» **STORED DATA**:
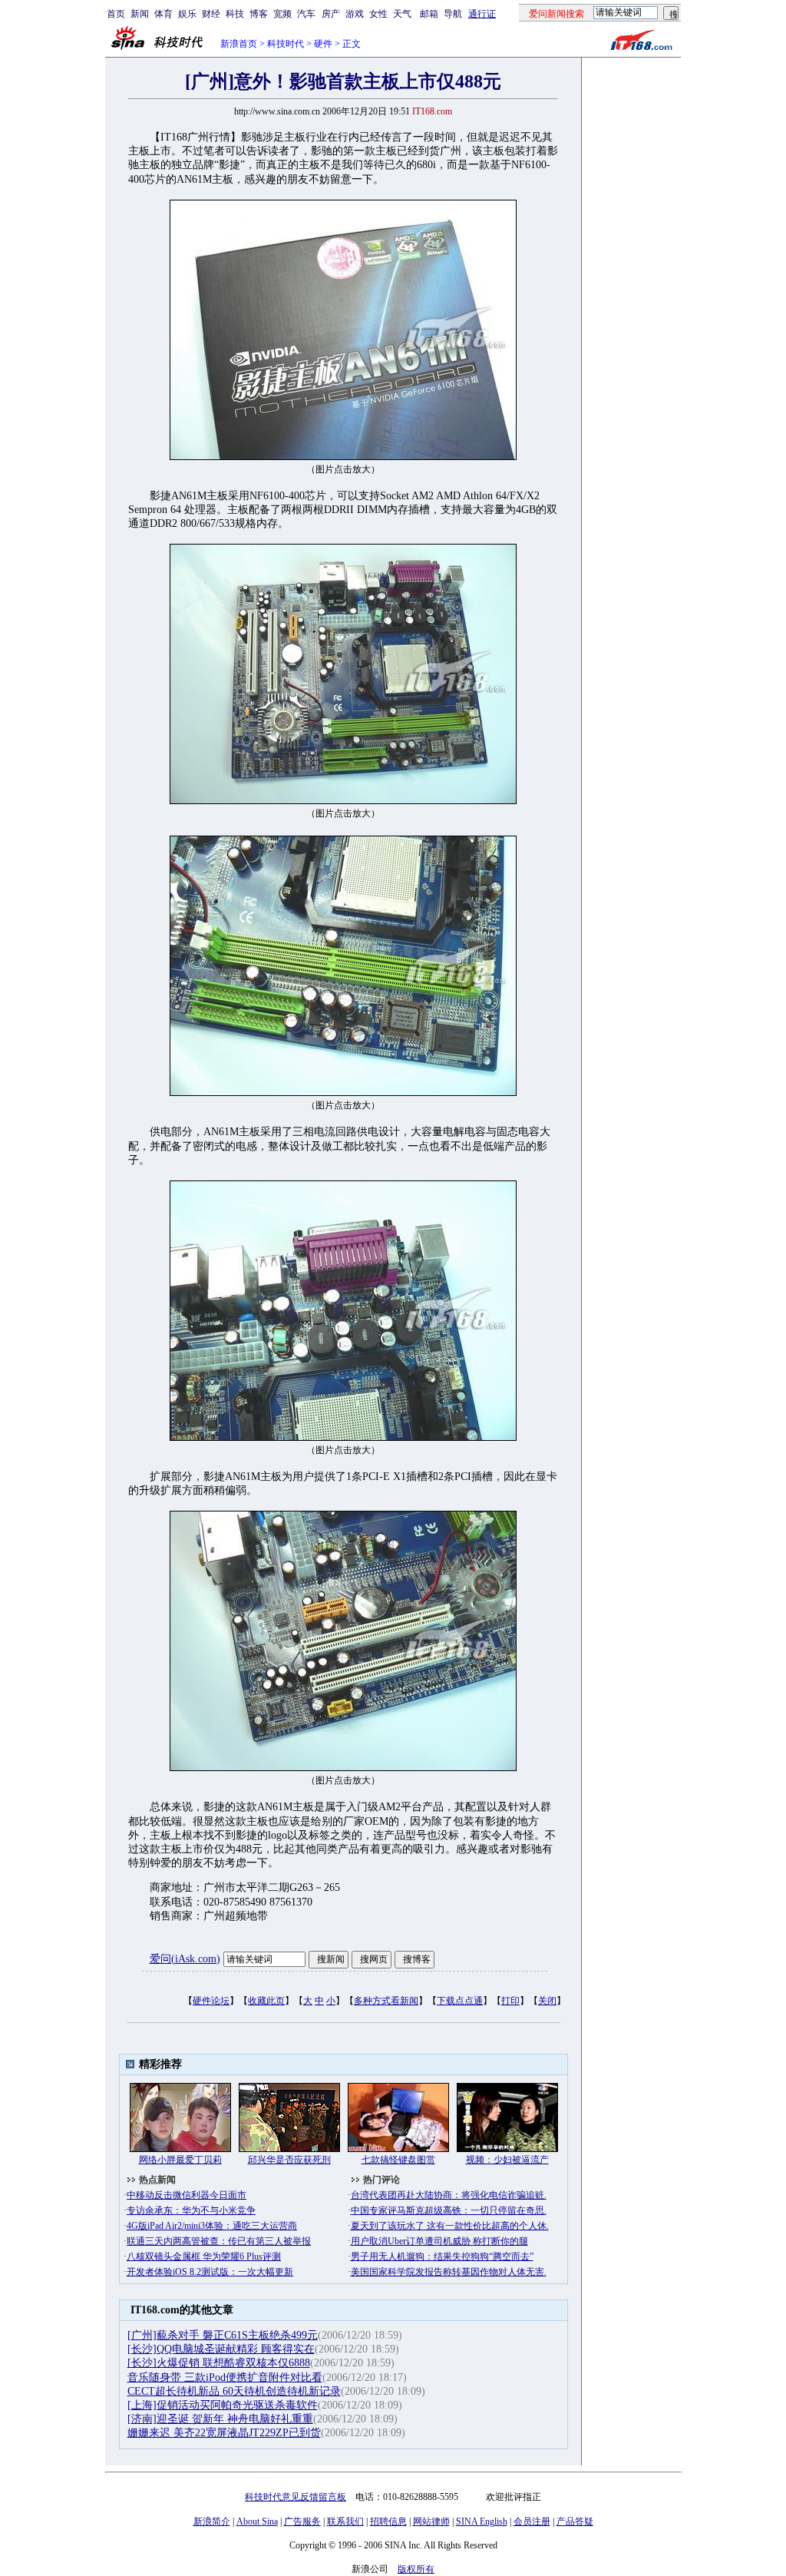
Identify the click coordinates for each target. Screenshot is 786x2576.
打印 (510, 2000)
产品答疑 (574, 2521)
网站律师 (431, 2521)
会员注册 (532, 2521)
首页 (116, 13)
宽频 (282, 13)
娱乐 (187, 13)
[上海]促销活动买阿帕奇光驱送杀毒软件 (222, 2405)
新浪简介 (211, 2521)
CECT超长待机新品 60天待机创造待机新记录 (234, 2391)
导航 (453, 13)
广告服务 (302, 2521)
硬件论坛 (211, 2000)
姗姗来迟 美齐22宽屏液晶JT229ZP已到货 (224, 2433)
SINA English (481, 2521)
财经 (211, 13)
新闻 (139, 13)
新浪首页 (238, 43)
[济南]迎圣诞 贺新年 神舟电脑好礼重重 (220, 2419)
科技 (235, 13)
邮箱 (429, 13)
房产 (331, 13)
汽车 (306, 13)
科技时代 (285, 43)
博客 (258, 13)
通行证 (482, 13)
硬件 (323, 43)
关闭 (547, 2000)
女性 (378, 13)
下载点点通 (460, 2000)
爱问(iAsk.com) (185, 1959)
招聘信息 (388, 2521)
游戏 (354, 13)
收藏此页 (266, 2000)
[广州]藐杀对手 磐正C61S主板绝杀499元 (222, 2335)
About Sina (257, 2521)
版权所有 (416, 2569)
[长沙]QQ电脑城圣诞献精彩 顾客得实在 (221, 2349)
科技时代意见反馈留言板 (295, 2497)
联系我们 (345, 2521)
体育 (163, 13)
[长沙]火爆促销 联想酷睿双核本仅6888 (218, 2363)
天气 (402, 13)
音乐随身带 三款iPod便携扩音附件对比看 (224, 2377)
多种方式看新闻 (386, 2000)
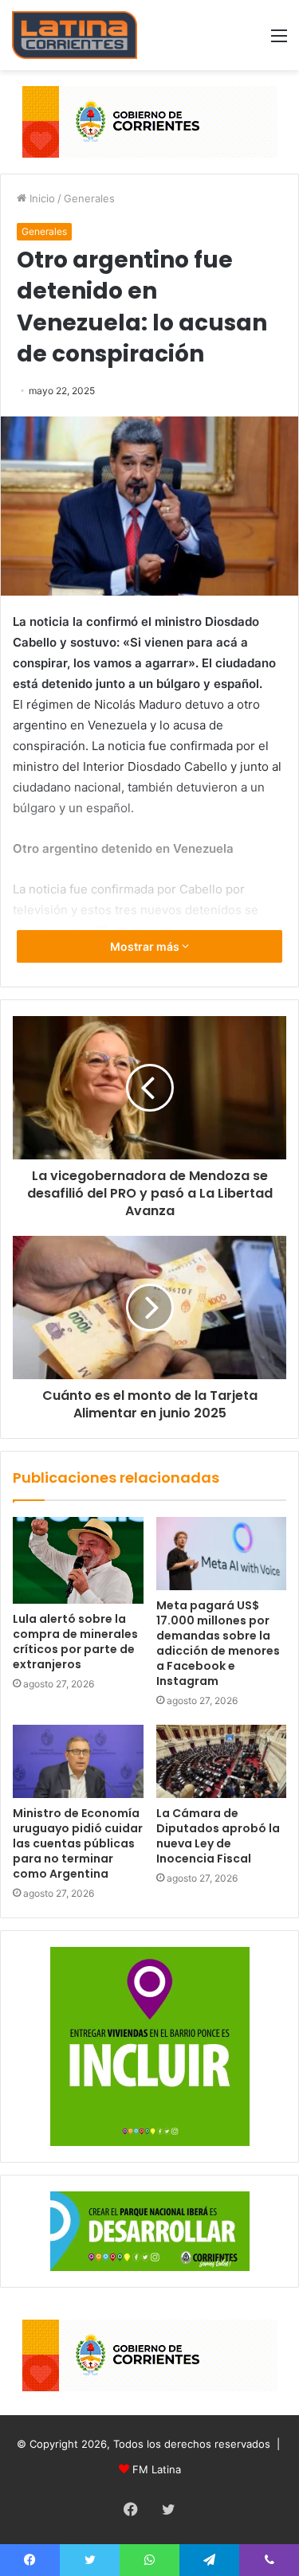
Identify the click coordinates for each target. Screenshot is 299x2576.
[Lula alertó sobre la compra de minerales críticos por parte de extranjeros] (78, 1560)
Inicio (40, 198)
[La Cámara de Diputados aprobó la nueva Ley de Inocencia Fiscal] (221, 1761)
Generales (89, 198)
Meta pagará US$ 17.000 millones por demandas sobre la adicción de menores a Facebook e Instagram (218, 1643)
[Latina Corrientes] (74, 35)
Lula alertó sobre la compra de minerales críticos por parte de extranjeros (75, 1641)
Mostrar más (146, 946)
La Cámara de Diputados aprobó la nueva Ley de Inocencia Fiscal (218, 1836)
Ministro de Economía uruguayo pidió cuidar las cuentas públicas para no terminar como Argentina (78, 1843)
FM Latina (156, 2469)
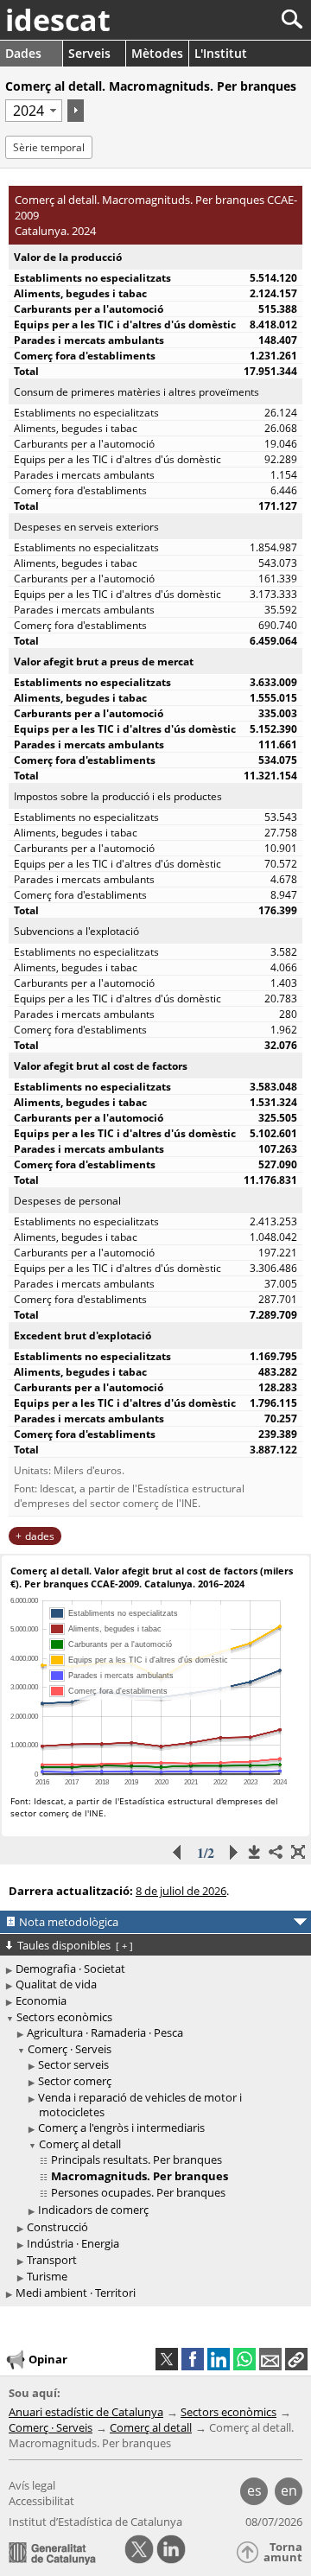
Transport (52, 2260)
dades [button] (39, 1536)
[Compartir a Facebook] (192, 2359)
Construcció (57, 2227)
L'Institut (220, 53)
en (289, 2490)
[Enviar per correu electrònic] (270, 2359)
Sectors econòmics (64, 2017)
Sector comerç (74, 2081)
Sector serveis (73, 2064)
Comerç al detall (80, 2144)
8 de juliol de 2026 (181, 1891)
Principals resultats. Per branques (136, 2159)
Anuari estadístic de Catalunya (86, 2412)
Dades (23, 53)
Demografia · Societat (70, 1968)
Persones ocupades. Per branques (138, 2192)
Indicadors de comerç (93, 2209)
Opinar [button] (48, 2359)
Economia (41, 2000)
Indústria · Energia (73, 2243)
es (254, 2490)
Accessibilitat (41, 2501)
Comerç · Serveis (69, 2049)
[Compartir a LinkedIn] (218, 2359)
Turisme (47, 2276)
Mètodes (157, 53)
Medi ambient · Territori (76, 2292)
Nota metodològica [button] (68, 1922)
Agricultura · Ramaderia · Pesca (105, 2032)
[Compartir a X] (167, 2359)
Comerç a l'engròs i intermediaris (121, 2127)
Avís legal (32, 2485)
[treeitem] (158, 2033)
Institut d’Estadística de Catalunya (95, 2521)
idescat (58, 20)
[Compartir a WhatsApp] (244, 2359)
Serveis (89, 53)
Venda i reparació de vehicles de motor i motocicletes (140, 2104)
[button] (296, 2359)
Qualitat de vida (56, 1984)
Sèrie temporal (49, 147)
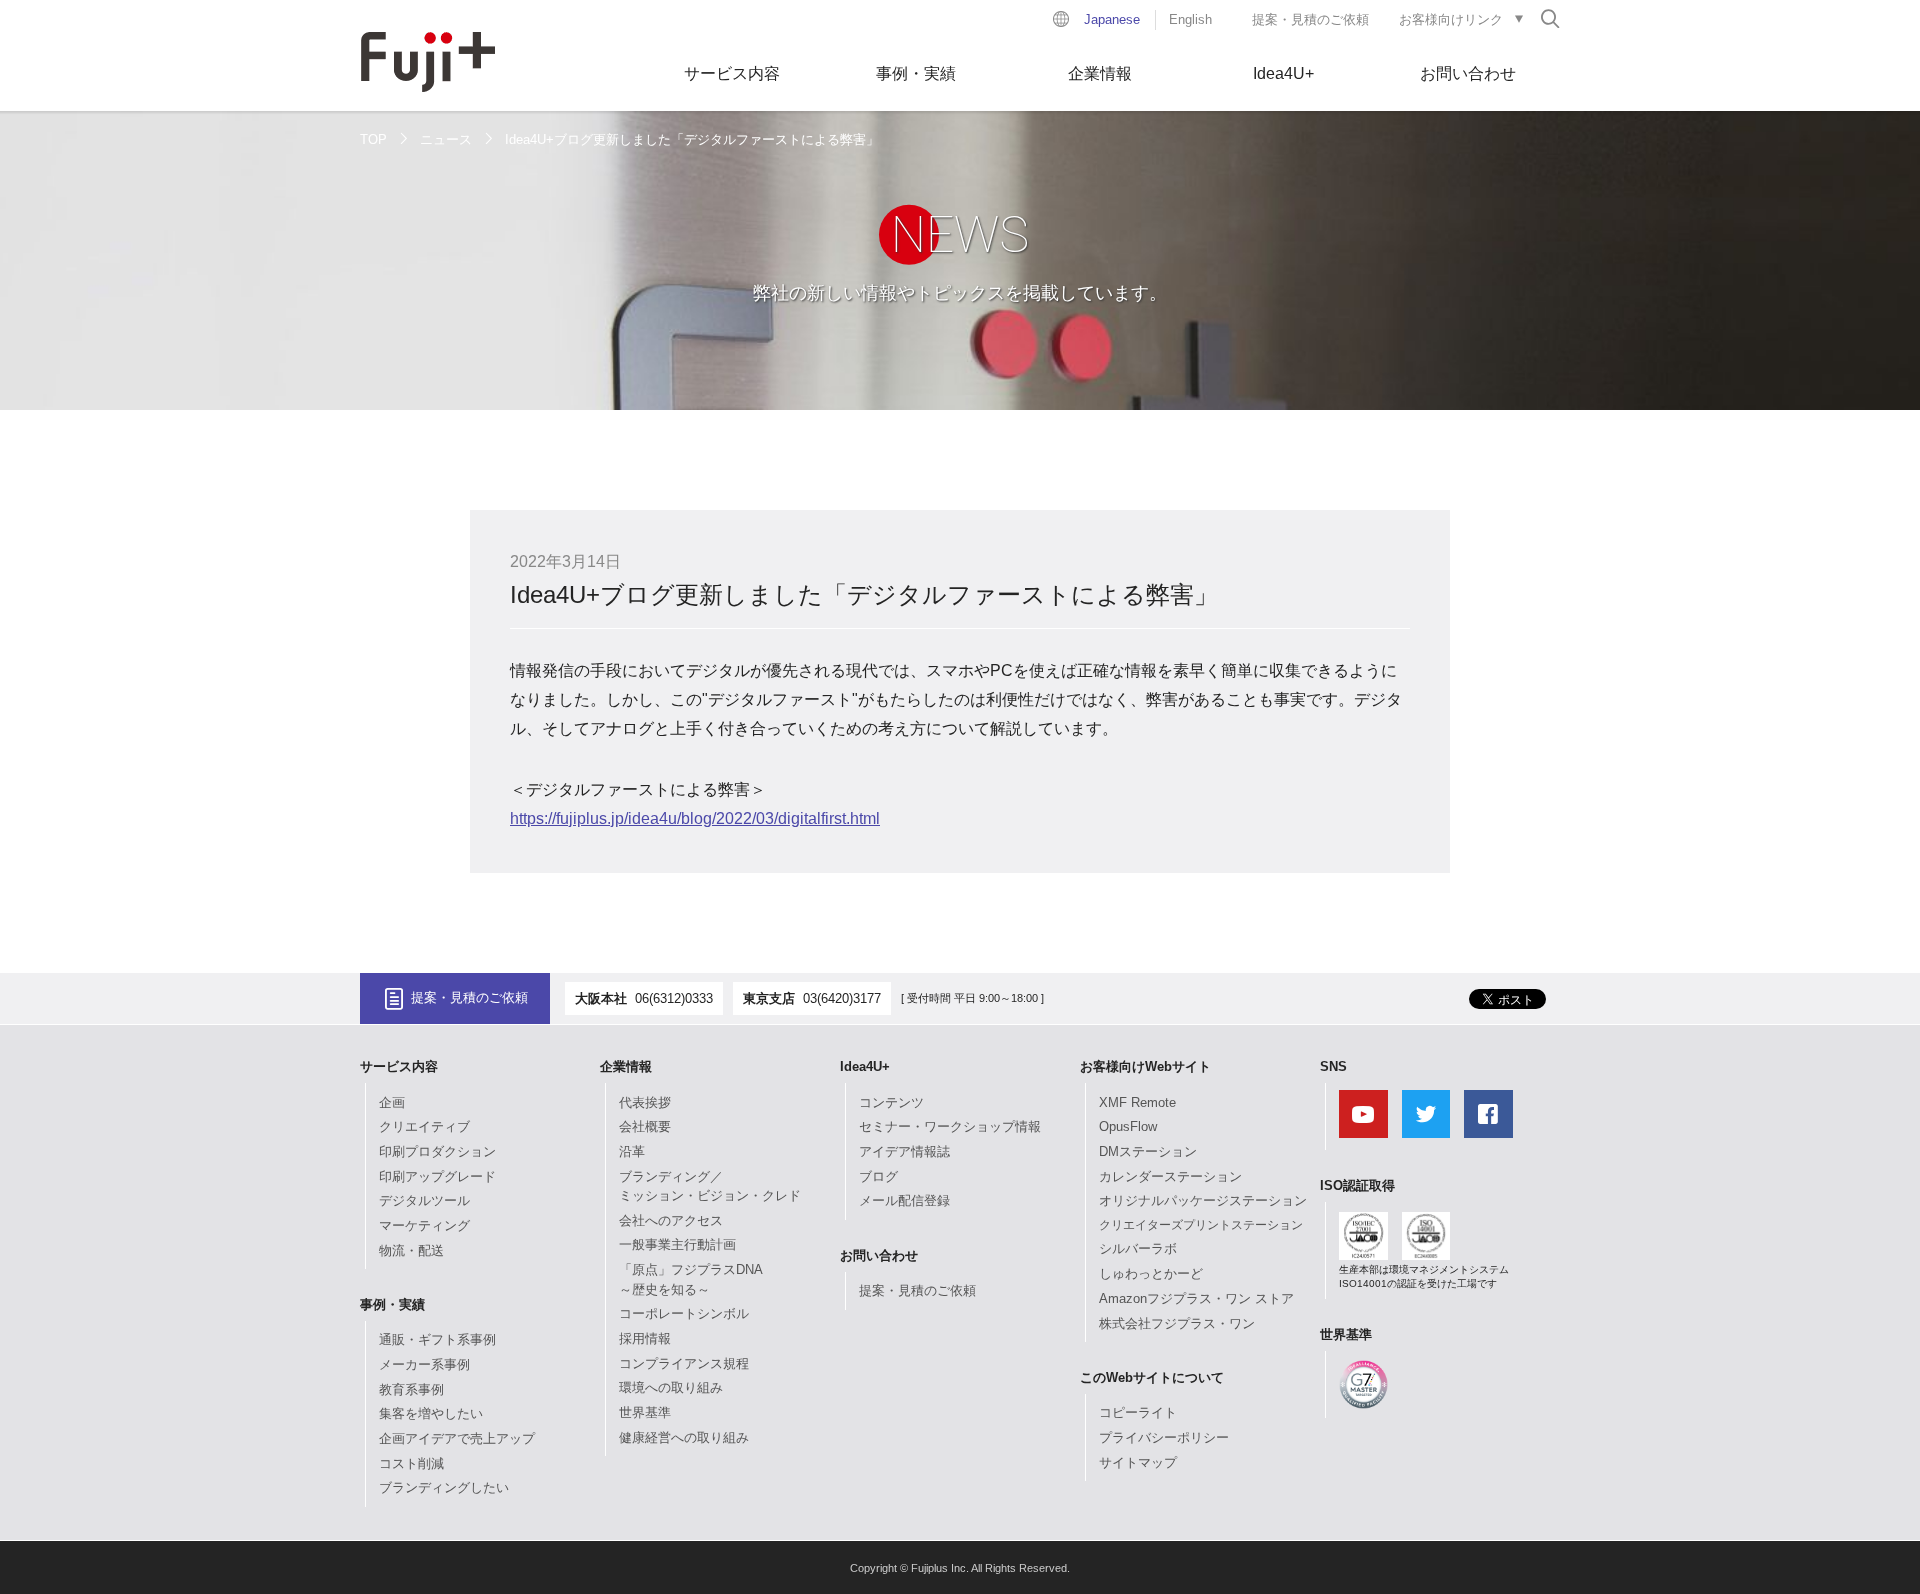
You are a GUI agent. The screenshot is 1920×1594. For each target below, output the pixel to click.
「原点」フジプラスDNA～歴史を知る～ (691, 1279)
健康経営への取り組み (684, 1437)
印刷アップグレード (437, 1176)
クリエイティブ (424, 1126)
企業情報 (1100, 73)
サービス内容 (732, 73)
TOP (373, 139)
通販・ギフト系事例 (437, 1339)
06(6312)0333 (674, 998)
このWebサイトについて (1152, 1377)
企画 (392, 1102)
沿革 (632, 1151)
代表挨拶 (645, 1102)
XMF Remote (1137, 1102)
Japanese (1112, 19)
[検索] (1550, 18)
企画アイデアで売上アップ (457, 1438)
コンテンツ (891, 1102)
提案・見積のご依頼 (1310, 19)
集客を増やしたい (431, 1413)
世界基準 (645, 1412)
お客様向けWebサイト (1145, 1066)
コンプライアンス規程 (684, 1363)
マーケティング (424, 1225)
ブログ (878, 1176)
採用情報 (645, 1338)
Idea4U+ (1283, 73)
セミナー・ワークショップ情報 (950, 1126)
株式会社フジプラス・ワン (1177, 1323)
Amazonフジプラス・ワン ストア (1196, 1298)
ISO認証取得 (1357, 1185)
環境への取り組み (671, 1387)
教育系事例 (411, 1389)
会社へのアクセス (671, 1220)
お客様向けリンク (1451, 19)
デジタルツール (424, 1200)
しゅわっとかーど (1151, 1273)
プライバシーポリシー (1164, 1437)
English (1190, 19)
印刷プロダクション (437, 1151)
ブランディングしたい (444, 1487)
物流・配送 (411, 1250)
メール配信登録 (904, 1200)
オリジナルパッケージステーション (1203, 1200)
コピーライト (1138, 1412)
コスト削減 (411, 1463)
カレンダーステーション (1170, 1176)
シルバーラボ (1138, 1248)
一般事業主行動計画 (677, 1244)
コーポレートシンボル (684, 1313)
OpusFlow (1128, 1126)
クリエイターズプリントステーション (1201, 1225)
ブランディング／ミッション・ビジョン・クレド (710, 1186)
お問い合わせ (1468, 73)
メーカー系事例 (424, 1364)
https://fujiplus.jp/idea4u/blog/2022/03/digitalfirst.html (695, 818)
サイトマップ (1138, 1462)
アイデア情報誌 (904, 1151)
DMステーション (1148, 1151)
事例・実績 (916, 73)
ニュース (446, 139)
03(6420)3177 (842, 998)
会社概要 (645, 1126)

» **TASK GOAL**: Restate word for word the lines running from the first line of the material to the line containing "财经 (211, 13)", inclusive, and drop every picture.

» **EXERCISE OUTPUT**:
Identify the click coordinates for each target. Screenshot is 786x2576.
打印 (510, 2000)
产品答疑 (574, 2521)
网站律师 (431, 2521)
会员注册 (532, 2521)
首页 (116, 13)
宽频 (282, 13)
娱乐 (187, 13)
[上海]促销活动买阿帕奇光驱送杀毒软件 (222, 2405)
新浪简介 (211, 2521)
CECT超长待机新品 60天待机创造待机新记录 (234, 2391)
导航 (453, 13)
广告服务 (302, 2521)
硬件论坛 (211, 2000)
姗姗来迟 美齐22宽屏液晶JT229ZP已到货 (224, 2433)
SINA English (481, 2521)
财经 (211, 13)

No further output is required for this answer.